While tuition costs are similar, online learning may save you money in other ways. You won’t need to pay for room and board. You won’t commute. You don’t need to change your lifestyle at all. Other than access to a good computer, you need very little to pursue your degree.

For some, the college atmosphere is conducive to learning. The ivy covered buildings, the quads filled with bright curious faces and the monumental libraries all inspire the hungry brain. For others, college is frat parties, pep rallies, gossip and athletes who never go to class. The best environment for learning is at home.

Do You Really Need a Degree?

The last key to saving money on an education is deciding whether to pay for it at all. The Khan Academy, Coursera and a growing multitude of other sources deliver college-quality classes for free. Many of MITs lectures are available free through OpenCourseWare. Learning is about asking questions and finding answers, not hiring a school to teach you.
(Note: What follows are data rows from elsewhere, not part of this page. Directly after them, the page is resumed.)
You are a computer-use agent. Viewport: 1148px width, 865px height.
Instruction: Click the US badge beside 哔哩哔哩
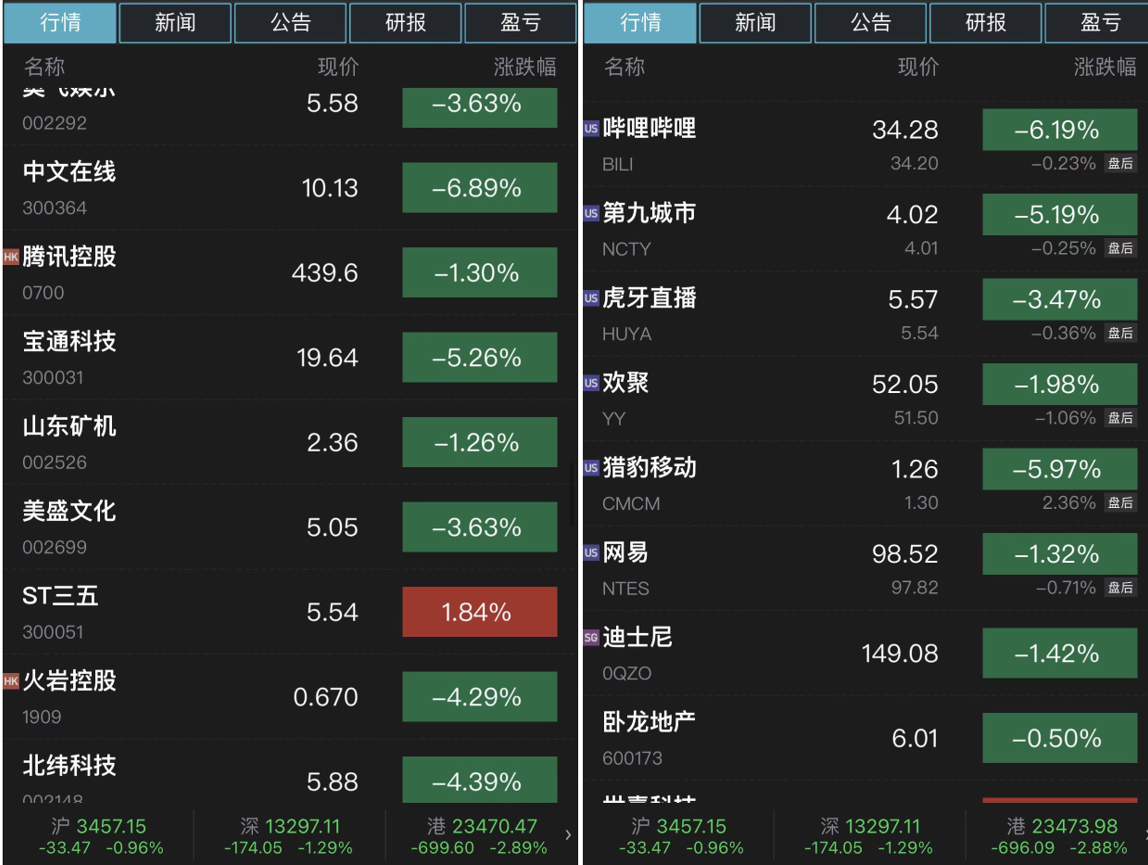591,128

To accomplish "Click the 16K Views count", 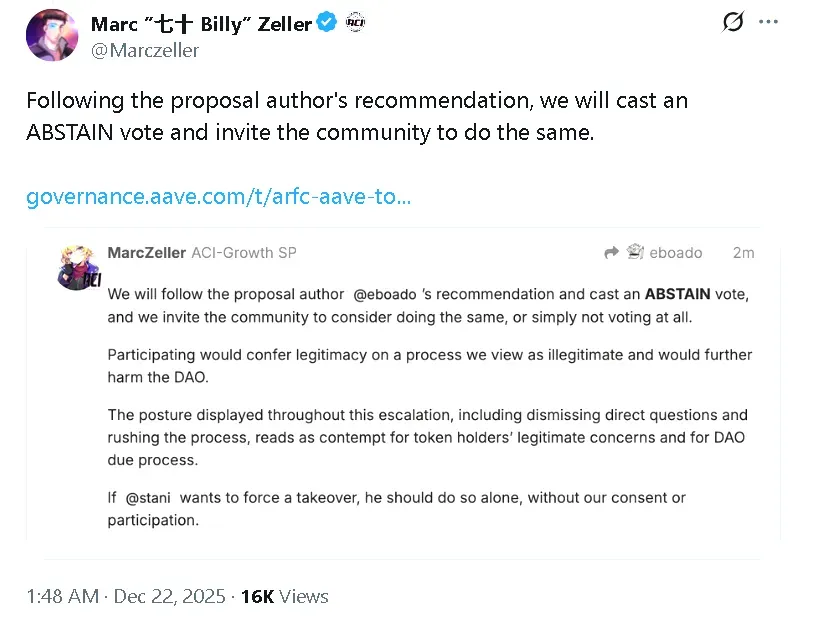I will 285,596.
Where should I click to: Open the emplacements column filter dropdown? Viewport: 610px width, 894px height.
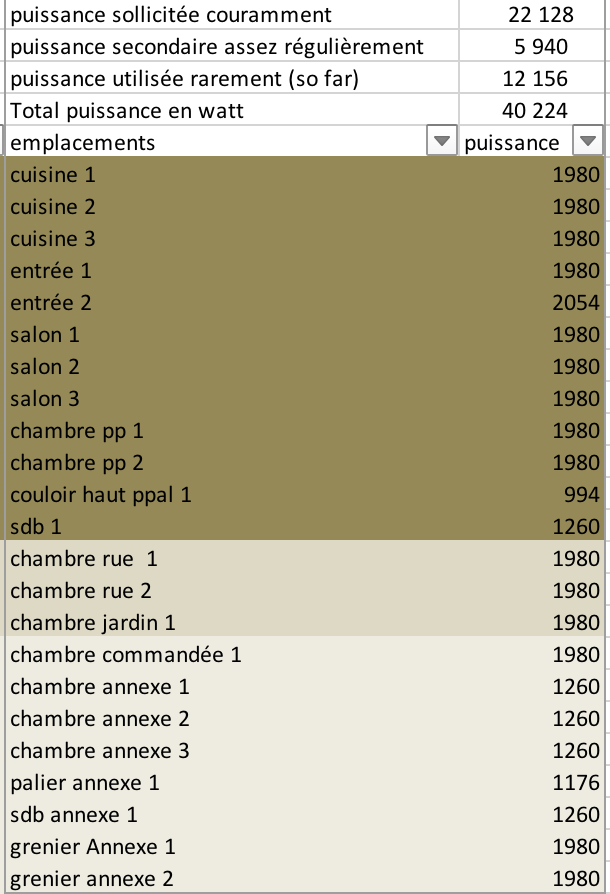[x=440, y=143]

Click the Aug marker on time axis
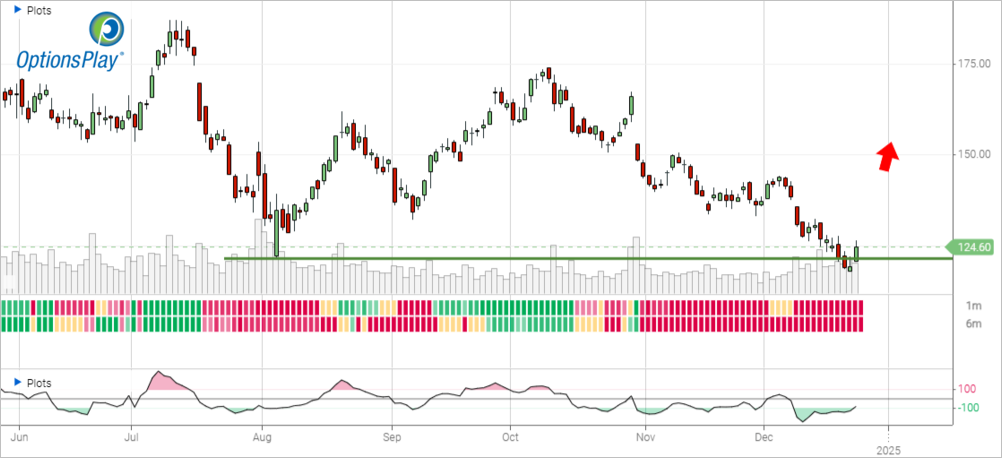[261, 438]
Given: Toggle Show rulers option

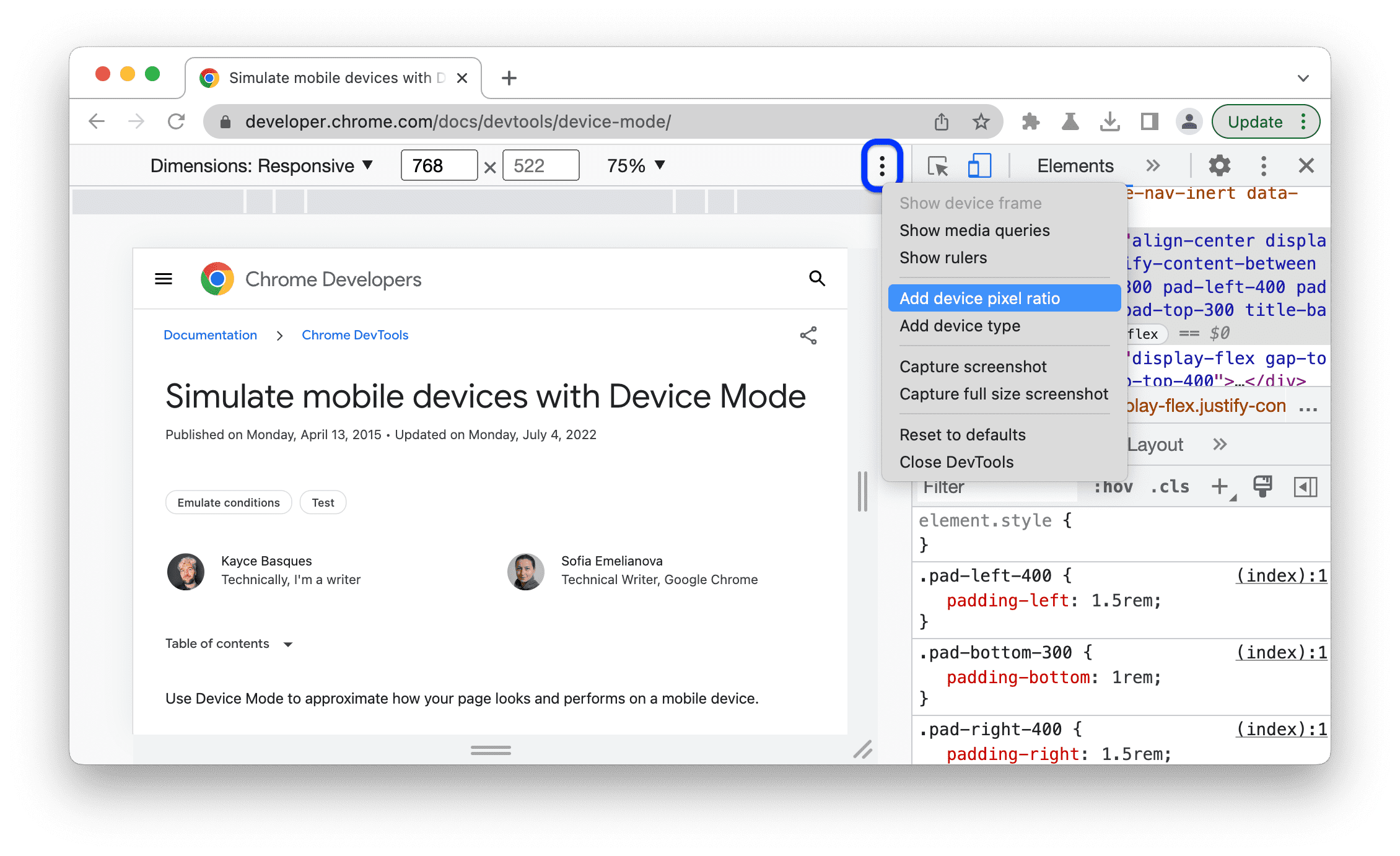Looking at the screenshot, I should pyautogui.click(x=943, y=258).
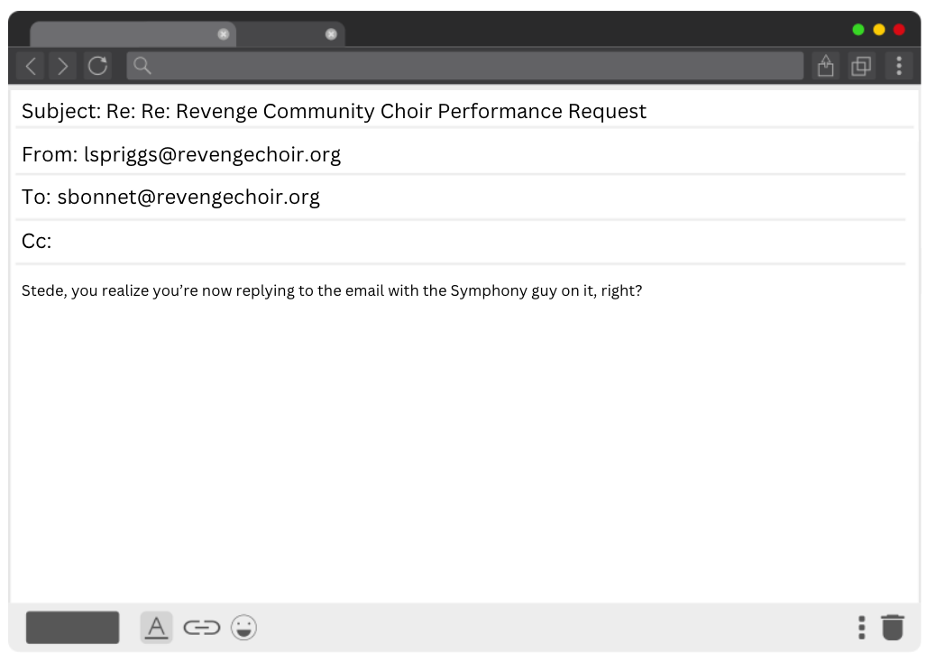Delete the email with trash icon
936x672 pixels.
(x=892, y=628)
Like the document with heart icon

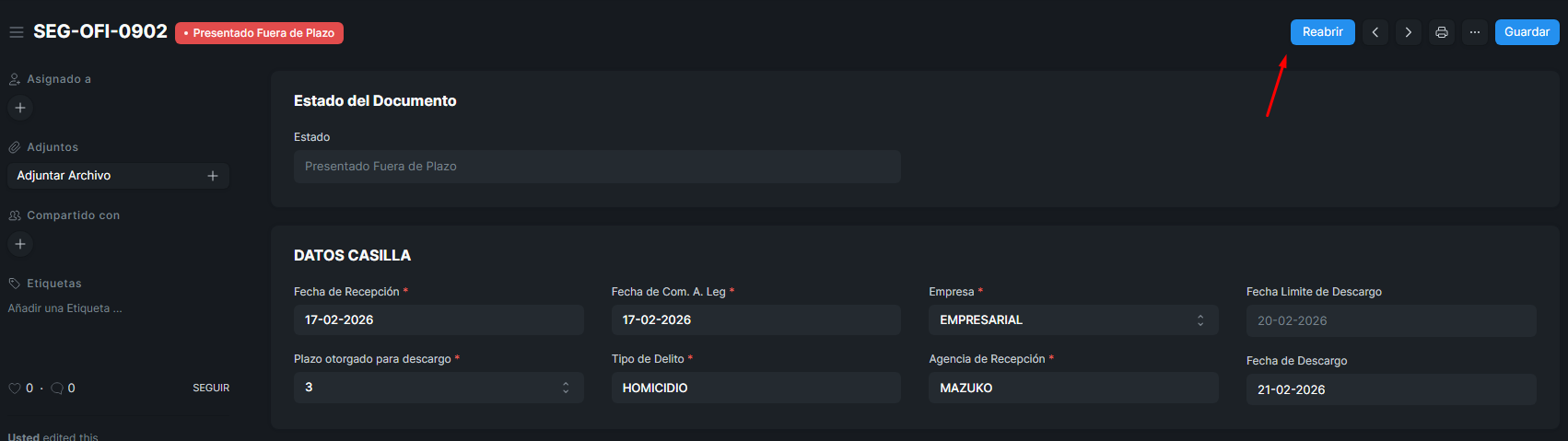(15, 389)
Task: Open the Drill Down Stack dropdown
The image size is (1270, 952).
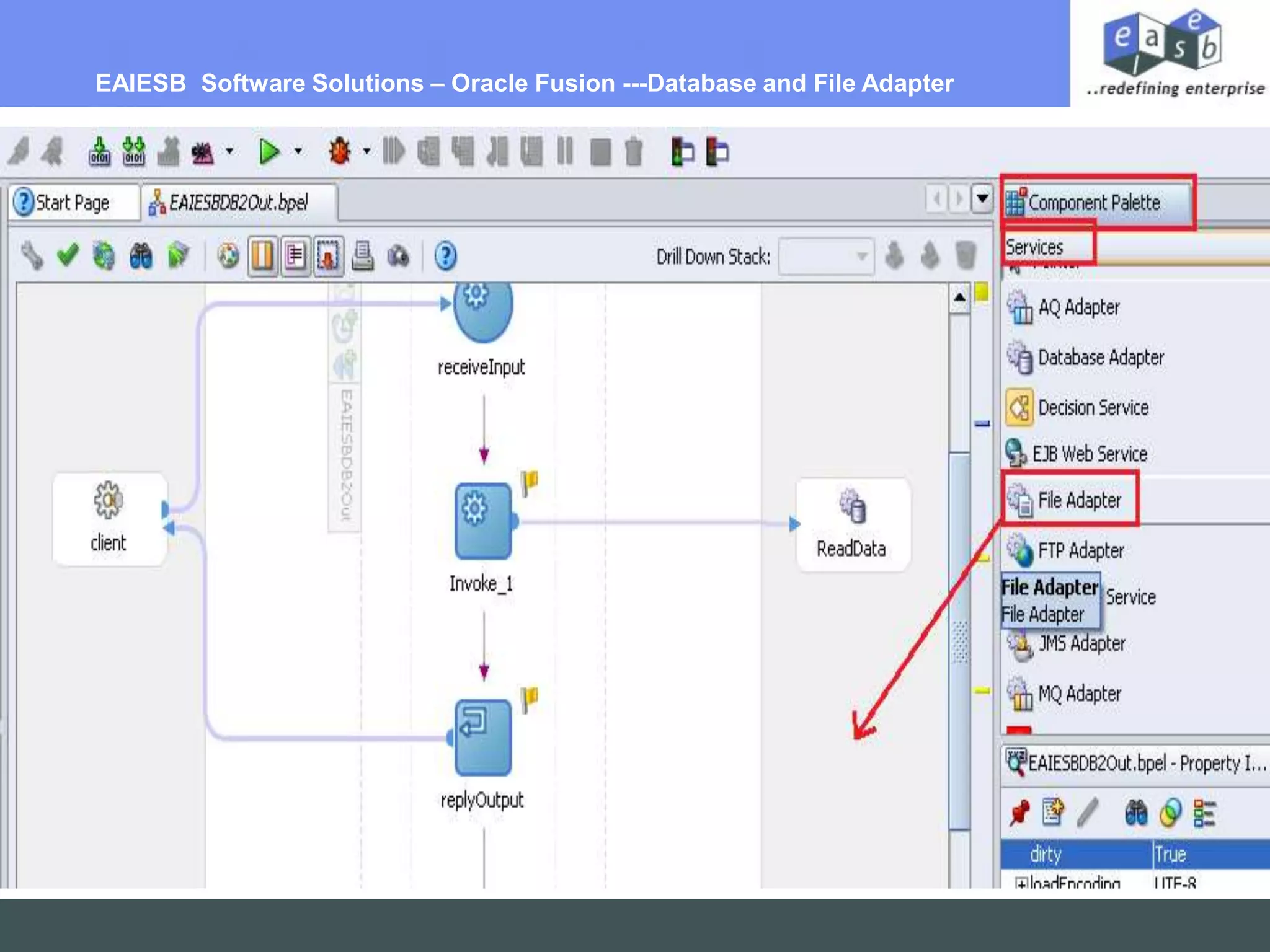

So ask yourself whether you need to learn things or you need a degree. Some opportunities are only open to you with a bachelor’s, master’s or beyond. Even better for you if the diploma bears a prestigious name.

Maybe you’re being held back by something you don’t understand. Want to open your own business but don’t know accounting? Have a great idea but can’t market it? You might be able to gain solutions to your problems with effort and curiosity at no charge.